== Exercise materials ==
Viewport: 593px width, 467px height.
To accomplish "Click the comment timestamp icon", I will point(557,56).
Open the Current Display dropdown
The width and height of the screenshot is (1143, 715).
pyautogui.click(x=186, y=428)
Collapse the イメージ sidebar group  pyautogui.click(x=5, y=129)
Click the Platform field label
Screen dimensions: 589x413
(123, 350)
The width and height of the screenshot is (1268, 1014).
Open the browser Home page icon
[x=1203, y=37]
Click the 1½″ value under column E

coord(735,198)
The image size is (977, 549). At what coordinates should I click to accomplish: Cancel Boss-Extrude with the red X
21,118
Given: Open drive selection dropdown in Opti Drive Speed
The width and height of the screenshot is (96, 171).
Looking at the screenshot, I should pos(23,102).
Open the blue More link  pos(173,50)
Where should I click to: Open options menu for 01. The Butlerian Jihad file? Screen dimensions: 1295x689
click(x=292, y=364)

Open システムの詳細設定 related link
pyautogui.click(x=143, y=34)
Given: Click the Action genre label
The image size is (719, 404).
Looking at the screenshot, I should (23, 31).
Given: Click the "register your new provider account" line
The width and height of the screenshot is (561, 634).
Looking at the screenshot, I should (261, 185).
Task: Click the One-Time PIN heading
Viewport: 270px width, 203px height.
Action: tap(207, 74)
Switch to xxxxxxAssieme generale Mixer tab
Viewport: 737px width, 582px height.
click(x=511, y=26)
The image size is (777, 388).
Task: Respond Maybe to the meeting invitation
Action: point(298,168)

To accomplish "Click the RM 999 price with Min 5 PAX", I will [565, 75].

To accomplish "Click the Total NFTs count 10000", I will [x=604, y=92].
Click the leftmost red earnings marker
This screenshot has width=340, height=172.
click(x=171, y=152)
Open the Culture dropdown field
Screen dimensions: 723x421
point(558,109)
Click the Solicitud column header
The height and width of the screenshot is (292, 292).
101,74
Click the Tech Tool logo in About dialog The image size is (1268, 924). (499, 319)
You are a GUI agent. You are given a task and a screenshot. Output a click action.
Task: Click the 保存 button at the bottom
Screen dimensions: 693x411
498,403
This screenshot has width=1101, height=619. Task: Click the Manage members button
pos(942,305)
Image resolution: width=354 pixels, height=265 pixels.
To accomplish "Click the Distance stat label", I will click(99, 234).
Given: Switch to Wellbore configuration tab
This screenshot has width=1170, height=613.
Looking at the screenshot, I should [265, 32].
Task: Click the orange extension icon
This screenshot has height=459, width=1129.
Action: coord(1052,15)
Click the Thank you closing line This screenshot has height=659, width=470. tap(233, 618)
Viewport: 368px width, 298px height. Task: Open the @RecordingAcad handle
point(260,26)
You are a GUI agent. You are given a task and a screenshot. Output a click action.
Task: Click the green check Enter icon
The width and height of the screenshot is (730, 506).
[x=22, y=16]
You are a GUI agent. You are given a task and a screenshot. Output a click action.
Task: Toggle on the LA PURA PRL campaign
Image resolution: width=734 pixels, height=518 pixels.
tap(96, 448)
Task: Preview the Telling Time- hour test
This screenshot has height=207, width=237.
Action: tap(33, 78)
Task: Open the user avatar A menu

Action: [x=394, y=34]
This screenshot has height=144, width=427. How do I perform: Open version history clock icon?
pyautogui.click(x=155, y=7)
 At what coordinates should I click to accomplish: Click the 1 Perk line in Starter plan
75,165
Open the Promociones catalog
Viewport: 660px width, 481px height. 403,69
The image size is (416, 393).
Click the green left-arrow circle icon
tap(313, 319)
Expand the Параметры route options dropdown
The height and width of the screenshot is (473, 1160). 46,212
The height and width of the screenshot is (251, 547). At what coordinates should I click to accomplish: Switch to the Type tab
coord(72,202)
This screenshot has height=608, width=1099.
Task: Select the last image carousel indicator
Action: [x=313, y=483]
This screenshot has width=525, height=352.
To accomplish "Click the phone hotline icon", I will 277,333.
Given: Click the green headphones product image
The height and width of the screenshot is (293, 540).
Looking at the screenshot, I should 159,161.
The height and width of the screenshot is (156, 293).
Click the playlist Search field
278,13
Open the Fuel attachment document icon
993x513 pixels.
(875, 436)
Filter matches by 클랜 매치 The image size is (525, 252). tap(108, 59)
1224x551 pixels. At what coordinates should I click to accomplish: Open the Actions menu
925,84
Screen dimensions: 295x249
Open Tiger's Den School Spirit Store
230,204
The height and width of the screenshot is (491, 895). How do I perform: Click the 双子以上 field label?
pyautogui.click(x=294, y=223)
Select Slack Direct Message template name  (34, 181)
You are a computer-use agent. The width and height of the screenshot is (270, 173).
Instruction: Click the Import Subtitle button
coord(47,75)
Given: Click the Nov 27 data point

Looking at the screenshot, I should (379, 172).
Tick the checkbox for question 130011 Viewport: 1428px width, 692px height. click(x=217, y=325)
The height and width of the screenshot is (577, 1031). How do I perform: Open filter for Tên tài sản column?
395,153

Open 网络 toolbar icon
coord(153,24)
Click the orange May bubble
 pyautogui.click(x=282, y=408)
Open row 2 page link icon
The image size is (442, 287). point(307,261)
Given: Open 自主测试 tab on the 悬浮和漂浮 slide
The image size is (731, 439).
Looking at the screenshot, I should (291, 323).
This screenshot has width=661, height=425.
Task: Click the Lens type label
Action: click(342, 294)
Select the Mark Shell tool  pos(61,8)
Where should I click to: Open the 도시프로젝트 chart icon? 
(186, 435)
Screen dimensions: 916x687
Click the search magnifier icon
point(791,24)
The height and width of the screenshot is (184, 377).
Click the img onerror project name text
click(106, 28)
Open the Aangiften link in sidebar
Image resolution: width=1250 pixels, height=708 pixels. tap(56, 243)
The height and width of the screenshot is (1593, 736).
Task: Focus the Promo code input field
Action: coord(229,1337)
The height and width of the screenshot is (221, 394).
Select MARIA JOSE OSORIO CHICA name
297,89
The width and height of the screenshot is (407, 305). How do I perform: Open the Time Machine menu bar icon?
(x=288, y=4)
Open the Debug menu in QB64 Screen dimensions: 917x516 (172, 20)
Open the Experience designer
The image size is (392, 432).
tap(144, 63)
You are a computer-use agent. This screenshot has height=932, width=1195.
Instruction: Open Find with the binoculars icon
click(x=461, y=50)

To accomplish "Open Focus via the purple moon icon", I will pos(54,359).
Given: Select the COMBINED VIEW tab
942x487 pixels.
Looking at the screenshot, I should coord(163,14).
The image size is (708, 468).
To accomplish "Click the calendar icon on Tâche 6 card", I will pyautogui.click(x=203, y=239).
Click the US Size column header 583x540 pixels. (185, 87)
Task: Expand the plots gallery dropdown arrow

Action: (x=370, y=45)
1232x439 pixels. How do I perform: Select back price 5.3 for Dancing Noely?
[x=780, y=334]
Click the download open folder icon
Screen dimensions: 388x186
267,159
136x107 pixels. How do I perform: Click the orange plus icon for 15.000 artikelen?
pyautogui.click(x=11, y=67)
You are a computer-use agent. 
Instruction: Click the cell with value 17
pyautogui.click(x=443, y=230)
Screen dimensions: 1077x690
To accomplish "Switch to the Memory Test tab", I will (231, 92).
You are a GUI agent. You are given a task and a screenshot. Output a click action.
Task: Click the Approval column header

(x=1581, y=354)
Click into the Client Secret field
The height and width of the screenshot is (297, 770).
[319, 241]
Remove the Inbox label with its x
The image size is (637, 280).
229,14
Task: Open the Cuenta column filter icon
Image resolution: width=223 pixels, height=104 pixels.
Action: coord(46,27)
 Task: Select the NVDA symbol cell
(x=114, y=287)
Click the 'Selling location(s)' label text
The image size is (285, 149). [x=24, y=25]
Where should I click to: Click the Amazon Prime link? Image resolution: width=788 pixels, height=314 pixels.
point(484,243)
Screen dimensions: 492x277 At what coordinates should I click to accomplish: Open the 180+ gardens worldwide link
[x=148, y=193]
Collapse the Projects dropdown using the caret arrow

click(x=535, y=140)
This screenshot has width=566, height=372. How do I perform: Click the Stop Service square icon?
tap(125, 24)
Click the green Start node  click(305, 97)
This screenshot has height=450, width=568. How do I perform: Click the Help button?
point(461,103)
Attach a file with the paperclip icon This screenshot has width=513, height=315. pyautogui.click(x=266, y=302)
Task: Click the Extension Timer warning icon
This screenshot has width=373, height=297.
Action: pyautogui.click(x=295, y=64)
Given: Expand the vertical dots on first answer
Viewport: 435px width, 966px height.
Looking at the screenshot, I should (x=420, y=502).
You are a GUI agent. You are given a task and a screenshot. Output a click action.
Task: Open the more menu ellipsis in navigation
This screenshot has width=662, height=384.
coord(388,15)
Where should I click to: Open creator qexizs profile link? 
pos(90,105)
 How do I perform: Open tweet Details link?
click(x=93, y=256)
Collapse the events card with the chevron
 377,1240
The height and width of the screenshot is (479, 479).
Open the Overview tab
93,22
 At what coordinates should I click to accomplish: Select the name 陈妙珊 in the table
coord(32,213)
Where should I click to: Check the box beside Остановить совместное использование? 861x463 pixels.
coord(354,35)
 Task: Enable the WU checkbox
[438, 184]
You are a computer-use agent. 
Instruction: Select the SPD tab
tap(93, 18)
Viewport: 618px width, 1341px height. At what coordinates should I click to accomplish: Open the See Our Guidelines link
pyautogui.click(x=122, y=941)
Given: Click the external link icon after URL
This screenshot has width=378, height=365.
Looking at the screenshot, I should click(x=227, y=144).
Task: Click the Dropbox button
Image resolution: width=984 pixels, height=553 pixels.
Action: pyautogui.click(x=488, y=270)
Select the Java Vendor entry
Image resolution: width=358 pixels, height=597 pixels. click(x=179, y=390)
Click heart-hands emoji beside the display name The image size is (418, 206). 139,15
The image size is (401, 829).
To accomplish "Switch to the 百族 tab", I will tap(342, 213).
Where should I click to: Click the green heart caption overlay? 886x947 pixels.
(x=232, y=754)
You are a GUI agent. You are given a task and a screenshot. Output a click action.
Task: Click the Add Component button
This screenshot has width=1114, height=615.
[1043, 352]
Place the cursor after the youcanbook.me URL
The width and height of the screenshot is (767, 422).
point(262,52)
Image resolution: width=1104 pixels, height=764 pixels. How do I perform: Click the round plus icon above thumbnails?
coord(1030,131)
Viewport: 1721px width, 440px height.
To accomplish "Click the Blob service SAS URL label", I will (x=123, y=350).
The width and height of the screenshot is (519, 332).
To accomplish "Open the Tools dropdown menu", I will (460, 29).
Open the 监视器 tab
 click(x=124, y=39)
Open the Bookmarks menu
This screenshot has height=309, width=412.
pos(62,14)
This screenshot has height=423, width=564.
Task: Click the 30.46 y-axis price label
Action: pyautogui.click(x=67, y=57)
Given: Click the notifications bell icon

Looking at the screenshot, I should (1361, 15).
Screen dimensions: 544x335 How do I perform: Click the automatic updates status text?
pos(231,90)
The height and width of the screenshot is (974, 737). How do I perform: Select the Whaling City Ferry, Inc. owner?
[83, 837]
===
■ **Task goal**:
In the data above, find the line with "Viewport: 618px width, 1341px" and the line with "Task: Click the Dropbox button". Retype both, plus every line between them, exactly.

■ **Output of the exercise**:
Viewport: 618px width, 1341px height. At what coordinates should I click to accomplish: Open the See Our Guidelines link
pyautogui.click(x=122, y=941)
Given: Click the external link icon after URL
This screenshot has width=378, height=365.
Looking at the screenshot, I should click(x=227, y=144).
Task: Click the Dropbox button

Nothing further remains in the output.